Compile-time class instances

bearophile bearophileHUGS at lycos.com
Sat Apr 3 17:32:50 PDT 2010


This is a (possibly silly) idea for a low-priority enhancement, to allow the allocation of class instances at compile-time. This can be useful because their creation time can be moved from run-time to compile-time.

When a class is instantiated at compile-time, it can be used and it can even get garbage collected. When the compile-time computation ends, the compile-time GC must collect all unused class instances (otherwise you can't tell what class instance the compiled program will contain. The compile-time GC can be a reference counter too, that is more deterministic) and put the active ones in a data segment of the binary.

If a class instance is mutable, but the data segment is read-only, then at the start of run time the runtime has to copy it into the heap and to update the internal pointers and references.

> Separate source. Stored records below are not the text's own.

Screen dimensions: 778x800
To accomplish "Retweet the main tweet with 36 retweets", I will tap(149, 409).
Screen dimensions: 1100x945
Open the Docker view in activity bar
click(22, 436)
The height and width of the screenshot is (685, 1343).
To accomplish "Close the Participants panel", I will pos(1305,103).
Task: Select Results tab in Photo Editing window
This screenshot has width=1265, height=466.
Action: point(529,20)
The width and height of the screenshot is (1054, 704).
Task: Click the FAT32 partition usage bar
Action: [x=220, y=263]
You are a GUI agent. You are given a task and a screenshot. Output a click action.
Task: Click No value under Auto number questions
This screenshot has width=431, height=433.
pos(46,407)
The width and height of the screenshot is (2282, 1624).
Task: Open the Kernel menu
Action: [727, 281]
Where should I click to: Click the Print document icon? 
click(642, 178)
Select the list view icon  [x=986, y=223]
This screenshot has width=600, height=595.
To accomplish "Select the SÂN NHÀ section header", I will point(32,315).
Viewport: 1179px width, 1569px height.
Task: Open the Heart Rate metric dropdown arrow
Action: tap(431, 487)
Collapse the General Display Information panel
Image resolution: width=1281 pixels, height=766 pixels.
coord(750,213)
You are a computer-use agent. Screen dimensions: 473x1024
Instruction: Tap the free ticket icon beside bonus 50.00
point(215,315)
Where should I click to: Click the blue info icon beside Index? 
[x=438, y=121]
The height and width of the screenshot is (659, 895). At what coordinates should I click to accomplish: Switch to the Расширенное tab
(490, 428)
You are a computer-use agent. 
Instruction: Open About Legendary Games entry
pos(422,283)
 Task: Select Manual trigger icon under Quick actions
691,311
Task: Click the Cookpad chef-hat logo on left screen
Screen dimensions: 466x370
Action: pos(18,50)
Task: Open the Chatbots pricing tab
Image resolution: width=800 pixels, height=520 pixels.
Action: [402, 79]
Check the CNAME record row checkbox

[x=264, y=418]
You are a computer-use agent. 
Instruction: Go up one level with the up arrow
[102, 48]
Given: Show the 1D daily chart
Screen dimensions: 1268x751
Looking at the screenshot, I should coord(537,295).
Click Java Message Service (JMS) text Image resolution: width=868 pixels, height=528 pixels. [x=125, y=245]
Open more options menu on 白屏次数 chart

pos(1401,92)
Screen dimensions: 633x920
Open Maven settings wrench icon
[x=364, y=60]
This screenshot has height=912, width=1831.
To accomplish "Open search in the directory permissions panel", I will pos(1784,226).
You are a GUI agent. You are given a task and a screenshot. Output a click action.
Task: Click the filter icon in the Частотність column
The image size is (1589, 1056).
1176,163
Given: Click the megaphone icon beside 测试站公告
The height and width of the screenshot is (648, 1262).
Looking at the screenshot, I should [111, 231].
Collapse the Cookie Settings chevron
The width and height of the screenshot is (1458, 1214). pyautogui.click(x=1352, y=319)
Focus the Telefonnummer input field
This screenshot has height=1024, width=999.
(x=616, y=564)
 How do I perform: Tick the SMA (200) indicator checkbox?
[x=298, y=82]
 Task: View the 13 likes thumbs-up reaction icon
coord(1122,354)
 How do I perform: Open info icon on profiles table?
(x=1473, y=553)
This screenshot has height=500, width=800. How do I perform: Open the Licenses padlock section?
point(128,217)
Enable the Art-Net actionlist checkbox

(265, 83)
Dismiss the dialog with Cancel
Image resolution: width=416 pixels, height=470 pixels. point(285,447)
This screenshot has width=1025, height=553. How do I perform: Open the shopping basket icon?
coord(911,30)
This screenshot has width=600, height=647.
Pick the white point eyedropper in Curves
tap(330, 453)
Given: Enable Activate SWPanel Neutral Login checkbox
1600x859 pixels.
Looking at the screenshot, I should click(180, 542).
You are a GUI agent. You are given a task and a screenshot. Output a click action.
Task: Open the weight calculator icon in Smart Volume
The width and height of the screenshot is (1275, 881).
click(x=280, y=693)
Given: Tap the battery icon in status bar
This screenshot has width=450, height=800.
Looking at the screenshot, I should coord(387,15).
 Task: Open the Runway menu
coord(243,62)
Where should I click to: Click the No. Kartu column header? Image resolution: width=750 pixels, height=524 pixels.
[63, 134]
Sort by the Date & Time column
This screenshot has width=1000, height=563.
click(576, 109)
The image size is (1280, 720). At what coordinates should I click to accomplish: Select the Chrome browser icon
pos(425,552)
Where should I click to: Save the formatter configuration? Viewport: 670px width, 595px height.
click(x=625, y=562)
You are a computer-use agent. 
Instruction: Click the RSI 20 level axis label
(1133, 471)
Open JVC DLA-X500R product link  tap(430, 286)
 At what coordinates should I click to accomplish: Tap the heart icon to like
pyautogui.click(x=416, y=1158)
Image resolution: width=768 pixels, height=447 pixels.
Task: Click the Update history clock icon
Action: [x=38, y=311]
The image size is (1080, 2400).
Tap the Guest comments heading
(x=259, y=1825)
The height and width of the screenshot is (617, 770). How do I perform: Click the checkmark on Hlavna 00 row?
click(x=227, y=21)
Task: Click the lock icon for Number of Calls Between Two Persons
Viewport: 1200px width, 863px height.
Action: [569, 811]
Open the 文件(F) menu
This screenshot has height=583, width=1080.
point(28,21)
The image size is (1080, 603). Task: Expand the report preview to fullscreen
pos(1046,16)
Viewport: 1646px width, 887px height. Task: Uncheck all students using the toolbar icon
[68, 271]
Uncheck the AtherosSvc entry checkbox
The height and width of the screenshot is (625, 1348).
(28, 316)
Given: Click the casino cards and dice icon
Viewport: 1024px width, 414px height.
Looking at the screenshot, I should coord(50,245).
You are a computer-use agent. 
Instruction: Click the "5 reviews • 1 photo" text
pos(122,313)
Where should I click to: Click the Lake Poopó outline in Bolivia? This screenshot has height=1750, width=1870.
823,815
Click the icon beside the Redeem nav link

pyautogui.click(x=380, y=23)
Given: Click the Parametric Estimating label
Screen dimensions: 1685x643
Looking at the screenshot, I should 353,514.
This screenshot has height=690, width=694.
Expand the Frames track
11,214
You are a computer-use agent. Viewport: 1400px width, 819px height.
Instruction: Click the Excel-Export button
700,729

To reduce implementation complexity, the compile-time class instances can be immutable only, so there's no need to copy them to the heap and change the pointers. If the the class instance is immutable but its reference is mutable then the class instance may need a mutable boolean somewhere to tell if it's it's garbage-collected at runtime (because it can't be really deleted from the ROM).

I am probably missing some things, and this idea can be too much complex to implement for its perceived usefulness (and I will remove bug 4047 now).